O Instituto Penal Paulo Sarasate (IPPS), o maior presídio do Ceará, foi interditado parcialmente, nesta quinta (16), pelo juiz Roberto Viana Diniz de Freitas, da comarca de Aquiraz, na região metropolitana de Fortaleza. O juiz acatou parecer do Ministério Público, que pedia a interdição por causa da superlotação que tem provocado conflitos constantes entre os internos. Somente neste ano, 13 presidiários foram mortos por companheiros de cela.   Apenas devem permanecer no IPPS os presos que já foram julgados. Os provisórios, ou seja, aqueles que ainda aguardam julgamento serão transferidos para casas de custódia.

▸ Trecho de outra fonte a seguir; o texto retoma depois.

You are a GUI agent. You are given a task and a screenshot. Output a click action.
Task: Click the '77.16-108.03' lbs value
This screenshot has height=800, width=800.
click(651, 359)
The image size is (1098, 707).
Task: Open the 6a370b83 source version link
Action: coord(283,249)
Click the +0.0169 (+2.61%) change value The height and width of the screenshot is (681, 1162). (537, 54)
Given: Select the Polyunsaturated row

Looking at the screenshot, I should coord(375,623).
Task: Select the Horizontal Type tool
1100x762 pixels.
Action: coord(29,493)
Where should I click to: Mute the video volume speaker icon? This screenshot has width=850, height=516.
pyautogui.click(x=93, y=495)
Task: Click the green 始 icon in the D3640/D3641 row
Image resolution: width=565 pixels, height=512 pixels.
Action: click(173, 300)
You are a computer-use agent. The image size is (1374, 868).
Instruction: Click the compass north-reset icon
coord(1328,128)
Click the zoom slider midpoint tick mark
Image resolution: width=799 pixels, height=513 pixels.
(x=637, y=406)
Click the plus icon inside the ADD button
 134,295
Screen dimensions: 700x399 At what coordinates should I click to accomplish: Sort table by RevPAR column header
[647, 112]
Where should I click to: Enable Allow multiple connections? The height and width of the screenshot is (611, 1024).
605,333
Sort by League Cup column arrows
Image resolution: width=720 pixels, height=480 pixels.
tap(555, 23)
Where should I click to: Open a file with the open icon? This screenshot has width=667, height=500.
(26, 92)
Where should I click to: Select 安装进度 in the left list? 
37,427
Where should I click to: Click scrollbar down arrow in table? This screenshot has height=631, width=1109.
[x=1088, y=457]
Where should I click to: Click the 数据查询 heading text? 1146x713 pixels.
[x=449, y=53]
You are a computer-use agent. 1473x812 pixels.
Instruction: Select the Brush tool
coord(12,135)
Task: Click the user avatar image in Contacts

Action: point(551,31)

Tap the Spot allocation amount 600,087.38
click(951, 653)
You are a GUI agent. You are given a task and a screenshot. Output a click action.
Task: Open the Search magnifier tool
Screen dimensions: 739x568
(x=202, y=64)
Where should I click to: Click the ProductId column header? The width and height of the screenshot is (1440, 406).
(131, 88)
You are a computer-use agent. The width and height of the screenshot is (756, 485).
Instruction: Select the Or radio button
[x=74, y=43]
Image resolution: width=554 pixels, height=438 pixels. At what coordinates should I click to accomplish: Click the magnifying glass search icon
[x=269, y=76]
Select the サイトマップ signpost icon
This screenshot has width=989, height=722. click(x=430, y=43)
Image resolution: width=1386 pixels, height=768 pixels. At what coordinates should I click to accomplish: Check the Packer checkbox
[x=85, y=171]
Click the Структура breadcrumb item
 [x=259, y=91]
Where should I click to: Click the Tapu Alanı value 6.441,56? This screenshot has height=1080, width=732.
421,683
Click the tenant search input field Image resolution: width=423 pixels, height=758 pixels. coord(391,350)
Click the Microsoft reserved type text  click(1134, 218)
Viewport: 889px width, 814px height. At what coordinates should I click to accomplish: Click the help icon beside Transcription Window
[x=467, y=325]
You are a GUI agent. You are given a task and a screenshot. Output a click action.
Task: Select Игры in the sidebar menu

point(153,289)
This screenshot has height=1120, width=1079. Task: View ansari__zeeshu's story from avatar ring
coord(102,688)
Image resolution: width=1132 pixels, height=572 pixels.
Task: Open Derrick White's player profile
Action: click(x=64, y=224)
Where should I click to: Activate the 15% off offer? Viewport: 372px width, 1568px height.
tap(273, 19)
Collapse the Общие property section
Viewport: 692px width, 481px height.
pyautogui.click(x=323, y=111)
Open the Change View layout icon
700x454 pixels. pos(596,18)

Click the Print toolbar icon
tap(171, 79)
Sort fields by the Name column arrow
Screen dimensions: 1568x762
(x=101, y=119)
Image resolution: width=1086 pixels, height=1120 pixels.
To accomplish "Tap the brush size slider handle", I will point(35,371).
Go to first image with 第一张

Freitas estipulou um prazo de 15 dias para que a Secretaria de Justiça do Ceará providencie a transferência.   Com capacidade para 950 detentos, o IPPS abriga atualmente 1.280. A unidade foi construída em 1970 e está com sua estrutura física em péssimas condições. Mês passado o promotor de Justiça de Aquiraz, Francisco Marinho, havia dado parecer favorável ao pedido de interdição solicitado pela Defensoria Pública.   De acordo com a defensora Aline Miranda, além de ferir o princípio da dignidade humana, a superlotação no presídio causa prejuízos para a sociedade. Ela informa que além das 13 mortes ocorridas dentro da unidade, aconteceram este ano cinco fugas. Ela também lembrou a possibilidade de haver uma fuga em massa, mencionando a descoberta de um túnel que estava sendo escavado por ladrões que roubaram R$ 164,7 milhões do Banco Central de Fortaleza, em agosto de 2005, e que cumprem pena no IPPS.